Logic Project : SAT solver

Naive and DPLL algorithms

I have implemented the naive and DPLL algorithms in three languages :

OCamL : clearly the fastest
Python : the slowest (not surprisingly)
Cython : when it comes to performance, Cython is quite tricky

OCamL

I used the Set data structure : to quote the OCamL documentation :

The implementation (of Sets) uses balanced binary trees, and is therefore reasonably efficient: insertion and membership take time logarithmic in the size of the set, for instance.

The CNF clauses are nothing else than a set of integer sets (the clauses), which is convenient, given that the order doesn’t matter, by commutativity.

How to use it

cd src

./OCamL/DPLL ./Examples/test6.txt

# The hardest examples (far too much for Python) were placed in the "Difficult" folder

./OCamL ./Difficult/test4.txt

Python (3.5/3.6)

I tried to stick with the pythonic way to implement such a recursive algorithm as much as possible (although I did resort to functools assets such as reduce and map (which are anything but pythonic)), especially by making an extensive use of iterators.

How to use it

cd src

python ./Python/DPLL.py ./Examples/test6.txt

Cython

It would be far too long to go into details: if the situation had to be described in one word, I’d say I finally managed to compile the .pyx file into an executable with the following commands:

cython --embed -o DPLL_compiled.c DPLL.pyx

gcc -v -Os -I /Users/younessekaddar/.pyenv/versions/3.6.0/include/python3.6m -L /Library/Frameworks/Python.framework/Versions/3.6/lib  -o DPLL_compiled DPLL_compiled.c  -lpython3.6  -lpthread -lm -lutil -ldl

(which are obviously only suited for my particular case)

How to use it

cd src

./Cython/DPLL_compiled ./Examples/test6.txt

Concerning the choose function (which chooses the next literal before a recursive call), I tried two different implementations :

by randomly picking a literal amongst the available ones
by taking the “next” one :
- in the iterator, for Python/Cython
- with the choose function of the Set module for OCamL

But the randomized approach was so bad (5 to 6 time slower) that I gave it up.

def choose(clauses, choice = 'default'):
    if choice == 'random':
        return choice(tuple(reduce(set.union, clauses, set())))
    else:
        return next(iter(clauses[0]))

Logic games

Logic games have been implemented as Python classes with regards to their outer structure, but the actual SAT solving process resorts to the OCamL DPLL algorithm, through the subprocess Python library.

The inheritance relation between the used classes is depicted in the following graph :

digraph {
    rankdir=LR;
    A[label="Grid"];
    B[label="Latin Square"];
    C[label="Sudoku"];
    D[label="Picross"];
    A -> {B,D};
    B -> C;
  }

Here is a brief overview of theses classes.

Grid

It is the main class from which the different logic games inherit.

Once an instance of a given game has been translated into CNF clauses, via the generate_file method, the show method resorts to the OCamL DPLL algorithm so as to translate any satisfiable truth valuation back into a game grid.

◆ **Stored rows**
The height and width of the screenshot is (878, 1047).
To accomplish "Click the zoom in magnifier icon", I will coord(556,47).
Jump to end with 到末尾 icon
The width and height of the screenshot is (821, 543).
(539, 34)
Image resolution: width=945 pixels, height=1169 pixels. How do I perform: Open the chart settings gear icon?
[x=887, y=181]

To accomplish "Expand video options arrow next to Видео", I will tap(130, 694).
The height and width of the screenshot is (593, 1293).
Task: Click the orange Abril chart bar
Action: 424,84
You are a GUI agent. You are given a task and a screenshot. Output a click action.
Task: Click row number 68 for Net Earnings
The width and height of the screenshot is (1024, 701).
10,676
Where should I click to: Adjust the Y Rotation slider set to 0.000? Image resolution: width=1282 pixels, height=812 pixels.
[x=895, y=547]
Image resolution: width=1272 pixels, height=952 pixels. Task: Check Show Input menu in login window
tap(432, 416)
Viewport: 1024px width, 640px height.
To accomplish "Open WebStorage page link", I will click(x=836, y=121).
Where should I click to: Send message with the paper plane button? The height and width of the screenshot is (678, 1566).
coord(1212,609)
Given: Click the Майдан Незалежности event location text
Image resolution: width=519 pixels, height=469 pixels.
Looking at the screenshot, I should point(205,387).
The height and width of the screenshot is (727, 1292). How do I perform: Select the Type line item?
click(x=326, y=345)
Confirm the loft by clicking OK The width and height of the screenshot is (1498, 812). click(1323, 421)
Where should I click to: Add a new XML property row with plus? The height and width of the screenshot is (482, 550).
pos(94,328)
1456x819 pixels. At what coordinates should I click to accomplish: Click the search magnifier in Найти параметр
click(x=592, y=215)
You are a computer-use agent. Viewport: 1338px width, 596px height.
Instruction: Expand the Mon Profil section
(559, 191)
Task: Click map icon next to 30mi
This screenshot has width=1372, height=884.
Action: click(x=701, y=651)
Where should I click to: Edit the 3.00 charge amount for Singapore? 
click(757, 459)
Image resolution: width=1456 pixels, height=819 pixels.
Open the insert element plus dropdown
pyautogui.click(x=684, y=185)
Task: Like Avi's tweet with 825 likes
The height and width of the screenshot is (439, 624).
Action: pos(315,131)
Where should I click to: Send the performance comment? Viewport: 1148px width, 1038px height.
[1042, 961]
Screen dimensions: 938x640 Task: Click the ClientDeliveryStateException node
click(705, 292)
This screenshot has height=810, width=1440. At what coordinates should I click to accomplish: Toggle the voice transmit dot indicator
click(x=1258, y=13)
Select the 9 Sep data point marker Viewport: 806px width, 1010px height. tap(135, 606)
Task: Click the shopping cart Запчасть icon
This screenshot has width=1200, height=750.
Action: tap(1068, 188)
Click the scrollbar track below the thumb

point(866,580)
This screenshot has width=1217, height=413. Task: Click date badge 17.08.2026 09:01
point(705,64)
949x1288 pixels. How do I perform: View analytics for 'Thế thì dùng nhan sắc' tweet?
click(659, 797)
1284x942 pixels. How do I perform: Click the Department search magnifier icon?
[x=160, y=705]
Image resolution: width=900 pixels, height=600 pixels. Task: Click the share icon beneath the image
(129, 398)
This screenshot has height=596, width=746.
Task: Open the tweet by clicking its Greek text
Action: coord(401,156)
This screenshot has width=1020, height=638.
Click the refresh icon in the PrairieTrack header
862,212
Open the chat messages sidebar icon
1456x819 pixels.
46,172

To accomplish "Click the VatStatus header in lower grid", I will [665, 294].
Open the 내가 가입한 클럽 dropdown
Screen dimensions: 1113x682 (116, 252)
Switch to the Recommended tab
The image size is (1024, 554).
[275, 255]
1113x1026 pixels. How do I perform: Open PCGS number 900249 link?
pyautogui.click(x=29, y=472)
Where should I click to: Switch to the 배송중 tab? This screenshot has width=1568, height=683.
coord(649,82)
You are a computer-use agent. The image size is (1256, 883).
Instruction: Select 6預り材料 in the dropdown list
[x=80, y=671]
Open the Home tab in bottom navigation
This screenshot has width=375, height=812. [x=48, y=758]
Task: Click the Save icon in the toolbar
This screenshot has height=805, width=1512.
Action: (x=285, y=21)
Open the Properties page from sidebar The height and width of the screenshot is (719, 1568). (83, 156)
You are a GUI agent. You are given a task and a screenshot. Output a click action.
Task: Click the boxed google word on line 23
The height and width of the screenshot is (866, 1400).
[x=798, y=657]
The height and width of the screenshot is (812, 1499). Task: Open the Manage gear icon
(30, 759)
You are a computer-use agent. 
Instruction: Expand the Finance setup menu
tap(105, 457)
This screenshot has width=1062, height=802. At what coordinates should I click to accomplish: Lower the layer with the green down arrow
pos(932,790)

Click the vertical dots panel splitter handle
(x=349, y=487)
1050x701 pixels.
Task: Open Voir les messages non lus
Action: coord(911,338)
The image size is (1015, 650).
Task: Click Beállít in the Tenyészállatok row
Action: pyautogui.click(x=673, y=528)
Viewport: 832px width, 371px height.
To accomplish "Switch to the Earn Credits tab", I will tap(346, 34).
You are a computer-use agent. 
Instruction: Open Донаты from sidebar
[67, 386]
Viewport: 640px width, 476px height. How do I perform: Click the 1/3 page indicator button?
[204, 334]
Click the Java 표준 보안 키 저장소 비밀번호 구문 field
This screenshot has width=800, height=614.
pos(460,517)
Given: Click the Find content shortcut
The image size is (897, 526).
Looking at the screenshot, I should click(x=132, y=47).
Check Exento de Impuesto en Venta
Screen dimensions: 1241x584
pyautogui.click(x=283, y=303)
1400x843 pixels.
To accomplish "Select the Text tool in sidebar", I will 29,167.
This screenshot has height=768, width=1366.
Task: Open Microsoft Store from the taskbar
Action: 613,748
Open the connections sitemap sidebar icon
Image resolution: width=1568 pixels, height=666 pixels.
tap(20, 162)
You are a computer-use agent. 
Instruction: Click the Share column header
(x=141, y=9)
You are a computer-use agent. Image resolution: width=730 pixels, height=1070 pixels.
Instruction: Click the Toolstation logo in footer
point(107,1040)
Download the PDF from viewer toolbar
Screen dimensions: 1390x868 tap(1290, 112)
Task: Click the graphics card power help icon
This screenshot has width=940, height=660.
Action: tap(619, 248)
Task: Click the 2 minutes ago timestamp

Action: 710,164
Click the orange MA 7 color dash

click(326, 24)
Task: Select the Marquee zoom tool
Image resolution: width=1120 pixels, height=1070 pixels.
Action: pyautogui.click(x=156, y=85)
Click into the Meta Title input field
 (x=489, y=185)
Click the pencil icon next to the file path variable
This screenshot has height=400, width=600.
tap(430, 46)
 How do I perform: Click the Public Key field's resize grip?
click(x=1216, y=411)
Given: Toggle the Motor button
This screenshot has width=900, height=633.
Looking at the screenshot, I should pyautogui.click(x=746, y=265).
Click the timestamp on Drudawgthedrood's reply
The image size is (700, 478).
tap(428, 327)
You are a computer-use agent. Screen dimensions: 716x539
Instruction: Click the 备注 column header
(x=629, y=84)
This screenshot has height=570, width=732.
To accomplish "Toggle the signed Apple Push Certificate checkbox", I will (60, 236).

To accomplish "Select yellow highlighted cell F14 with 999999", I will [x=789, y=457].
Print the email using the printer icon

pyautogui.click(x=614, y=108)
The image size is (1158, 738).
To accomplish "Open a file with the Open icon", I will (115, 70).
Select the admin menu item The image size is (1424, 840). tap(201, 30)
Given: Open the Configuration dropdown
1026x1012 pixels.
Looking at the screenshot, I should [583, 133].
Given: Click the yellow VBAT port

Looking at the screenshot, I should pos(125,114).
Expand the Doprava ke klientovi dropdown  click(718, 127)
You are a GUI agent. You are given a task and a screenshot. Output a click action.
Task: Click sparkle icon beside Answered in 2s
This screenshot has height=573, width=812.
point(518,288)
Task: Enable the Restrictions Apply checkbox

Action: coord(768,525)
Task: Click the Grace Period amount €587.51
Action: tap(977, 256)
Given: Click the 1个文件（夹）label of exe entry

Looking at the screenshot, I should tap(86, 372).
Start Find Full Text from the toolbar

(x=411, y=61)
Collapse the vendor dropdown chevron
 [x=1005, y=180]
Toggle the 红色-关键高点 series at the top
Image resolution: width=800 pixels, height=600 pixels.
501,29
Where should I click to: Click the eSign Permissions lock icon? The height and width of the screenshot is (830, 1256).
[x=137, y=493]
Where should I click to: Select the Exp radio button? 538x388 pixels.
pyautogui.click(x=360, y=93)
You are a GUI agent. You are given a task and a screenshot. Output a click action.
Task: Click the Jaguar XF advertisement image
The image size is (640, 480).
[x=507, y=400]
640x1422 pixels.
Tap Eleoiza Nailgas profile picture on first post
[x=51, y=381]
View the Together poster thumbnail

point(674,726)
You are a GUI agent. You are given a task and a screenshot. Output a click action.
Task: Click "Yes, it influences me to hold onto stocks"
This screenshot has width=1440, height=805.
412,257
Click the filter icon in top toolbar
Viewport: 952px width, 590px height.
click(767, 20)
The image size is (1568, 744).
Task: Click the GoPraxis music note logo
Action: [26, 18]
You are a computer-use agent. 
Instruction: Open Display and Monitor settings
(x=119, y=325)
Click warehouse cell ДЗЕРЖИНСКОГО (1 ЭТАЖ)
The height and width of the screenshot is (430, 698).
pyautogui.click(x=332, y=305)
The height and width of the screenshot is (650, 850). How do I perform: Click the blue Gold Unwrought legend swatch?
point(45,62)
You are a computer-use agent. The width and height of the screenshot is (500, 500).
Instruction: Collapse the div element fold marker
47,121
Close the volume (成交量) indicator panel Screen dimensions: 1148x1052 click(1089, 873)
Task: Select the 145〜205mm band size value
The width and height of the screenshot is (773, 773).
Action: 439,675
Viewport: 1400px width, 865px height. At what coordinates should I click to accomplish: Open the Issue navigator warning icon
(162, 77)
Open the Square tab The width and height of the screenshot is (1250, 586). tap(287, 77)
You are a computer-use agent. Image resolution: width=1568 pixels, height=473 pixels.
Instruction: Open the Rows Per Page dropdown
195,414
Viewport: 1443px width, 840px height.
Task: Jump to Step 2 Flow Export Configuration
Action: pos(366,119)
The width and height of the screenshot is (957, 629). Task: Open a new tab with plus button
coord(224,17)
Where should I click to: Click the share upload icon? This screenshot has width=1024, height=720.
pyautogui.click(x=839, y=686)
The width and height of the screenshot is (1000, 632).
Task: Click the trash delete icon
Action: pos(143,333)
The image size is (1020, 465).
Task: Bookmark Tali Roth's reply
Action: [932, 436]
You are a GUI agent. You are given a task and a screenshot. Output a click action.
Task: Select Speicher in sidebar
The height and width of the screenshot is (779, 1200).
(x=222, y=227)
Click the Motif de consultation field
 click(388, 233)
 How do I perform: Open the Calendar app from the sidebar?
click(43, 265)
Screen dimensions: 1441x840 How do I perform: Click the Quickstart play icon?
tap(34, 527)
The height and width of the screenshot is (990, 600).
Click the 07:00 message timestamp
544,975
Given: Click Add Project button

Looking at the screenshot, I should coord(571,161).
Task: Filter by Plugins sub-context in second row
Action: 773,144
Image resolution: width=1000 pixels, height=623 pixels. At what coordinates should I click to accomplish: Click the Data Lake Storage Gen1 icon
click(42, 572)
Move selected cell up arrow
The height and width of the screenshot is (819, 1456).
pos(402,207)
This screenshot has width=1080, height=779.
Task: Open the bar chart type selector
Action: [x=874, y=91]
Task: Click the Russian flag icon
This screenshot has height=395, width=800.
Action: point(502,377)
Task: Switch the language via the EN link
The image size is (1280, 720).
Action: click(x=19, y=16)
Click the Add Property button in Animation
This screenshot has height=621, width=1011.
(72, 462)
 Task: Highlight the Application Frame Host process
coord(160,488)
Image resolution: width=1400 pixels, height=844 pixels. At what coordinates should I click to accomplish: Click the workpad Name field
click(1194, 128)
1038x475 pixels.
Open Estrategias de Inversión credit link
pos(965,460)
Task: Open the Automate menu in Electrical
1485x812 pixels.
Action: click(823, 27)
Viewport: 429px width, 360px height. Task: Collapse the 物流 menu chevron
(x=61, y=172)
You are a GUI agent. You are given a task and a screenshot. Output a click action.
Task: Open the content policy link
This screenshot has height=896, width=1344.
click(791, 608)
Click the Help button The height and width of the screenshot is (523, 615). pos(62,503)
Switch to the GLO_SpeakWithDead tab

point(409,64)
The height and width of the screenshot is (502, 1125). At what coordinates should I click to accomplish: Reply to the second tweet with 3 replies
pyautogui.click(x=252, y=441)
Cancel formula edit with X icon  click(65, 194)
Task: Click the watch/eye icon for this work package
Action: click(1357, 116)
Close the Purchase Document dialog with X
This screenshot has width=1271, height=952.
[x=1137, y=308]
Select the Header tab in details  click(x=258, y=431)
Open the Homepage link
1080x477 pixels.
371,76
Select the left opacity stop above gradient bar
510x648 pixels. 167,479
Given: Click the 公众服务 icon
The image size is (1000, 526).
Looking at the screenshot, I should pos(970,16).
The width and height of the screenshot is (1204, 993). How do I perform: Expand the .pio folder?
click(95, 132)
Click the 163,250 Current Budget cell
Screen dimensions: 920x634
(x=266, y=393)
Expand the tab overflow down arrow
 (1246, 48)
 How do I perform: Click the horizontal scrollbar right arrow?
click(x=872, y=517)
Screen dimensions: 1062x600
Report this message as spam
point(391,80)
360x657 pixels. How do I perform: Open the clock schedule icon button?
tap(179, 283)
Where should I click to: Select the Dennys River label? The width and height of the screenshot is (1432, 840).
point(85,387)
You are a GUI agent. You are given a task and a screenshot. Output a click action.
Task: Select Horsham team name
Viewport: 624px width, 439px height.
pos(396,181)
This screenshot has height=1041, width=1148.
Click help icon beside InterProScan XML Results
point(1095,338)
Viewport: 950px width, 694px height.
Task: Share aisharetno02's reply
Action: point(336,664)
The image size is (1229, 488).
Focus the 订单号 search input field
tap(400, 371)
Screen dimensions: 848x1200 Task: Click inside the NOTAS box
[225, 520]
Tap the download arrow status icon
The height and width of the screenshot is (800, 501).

◆ **Task requirements**
(a) Answer the following from the SAT solver page, one line each:
(i) Which of the three languages is described as the slowest?
(ii) How much slower was the randomized approach to the choose function?
(iii) Through which Python library do the logic games call the OCamL DPLL algorithm?
(b) From the SAT solver page, extract word for word the stretch that begins at "by randomly picking" and stops after "return next(iter(clauses[0]))".

◆ **Final results**
(a)
(i) Python
(ii) 5 to 6 times slower
(iii) The subprocess library

(b)
by randomly picking a literal amongst the available ones
by taking the “next” one :
- in the iterator, for Python/Cython
- with the choose function of the Set module for OCamL

But the randomized approach was so bad (5 to 6 time slower) that I gave it up.

def choose(clauses, choice = 'default'):
    if choice == 'random':
        return choice(tuple(reduce(set.union, clauses, set())))
    else:
        return next(iter(clauses[0]))